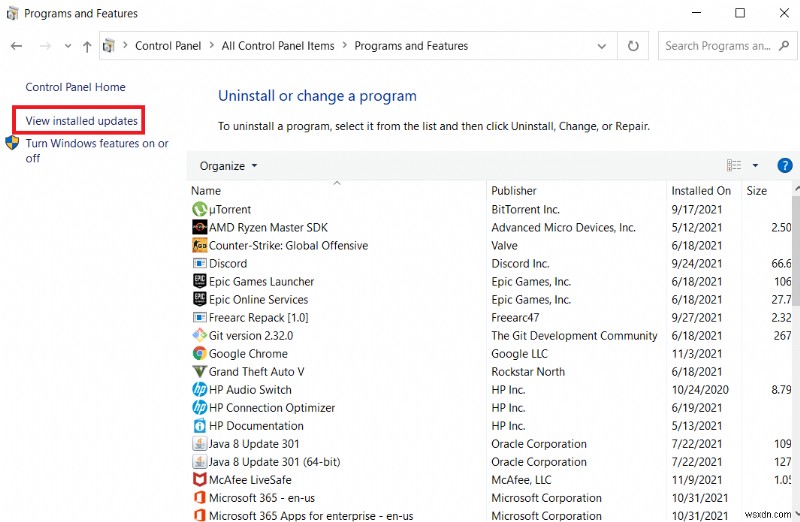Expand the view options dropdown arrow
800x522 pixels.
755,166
---
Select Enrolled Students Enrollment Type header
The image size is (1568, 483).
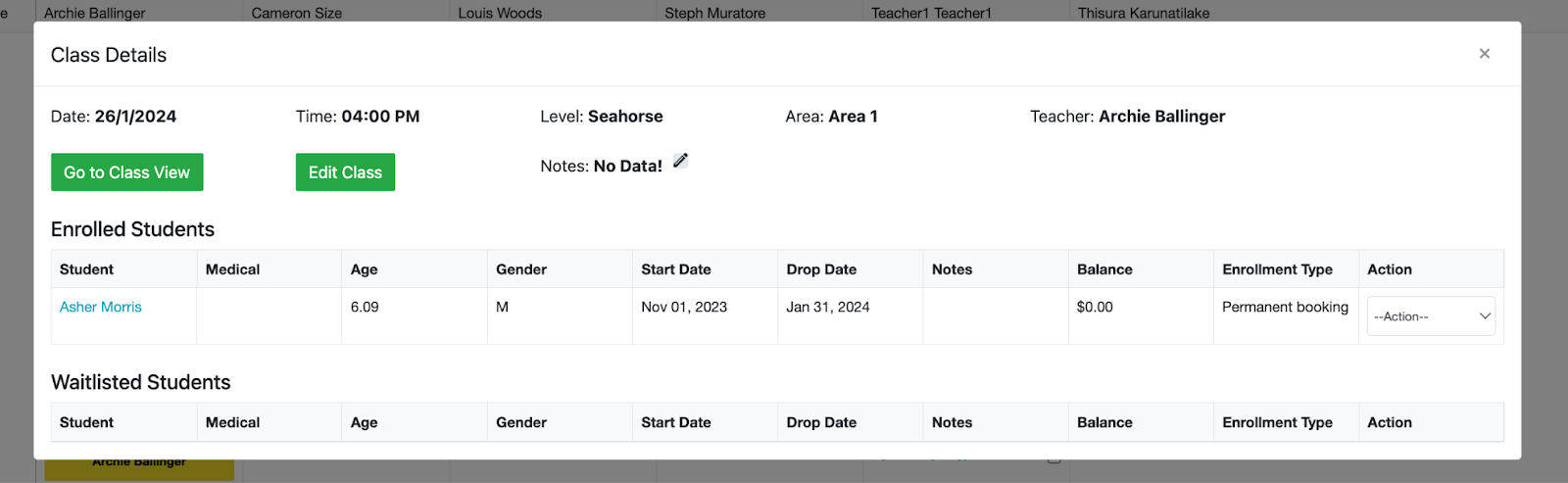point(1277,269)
--
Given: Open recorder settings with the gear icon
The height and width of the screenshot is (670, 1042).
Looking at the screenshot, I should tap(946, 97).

**TASK GOAL**
Update the lines starting at the line that has "Given: Open recorder" and stopping after the line that has "Looking at the". Replace "gear icon" with "cog icon", leave everything else unchanged, and give back only those lines.

**FINISHED TASK**
Given: Open recorder settings with the cog icon
The height and width of the screenshot is (670, 1042).
Looking at the screenshot, I should tap(946, 97).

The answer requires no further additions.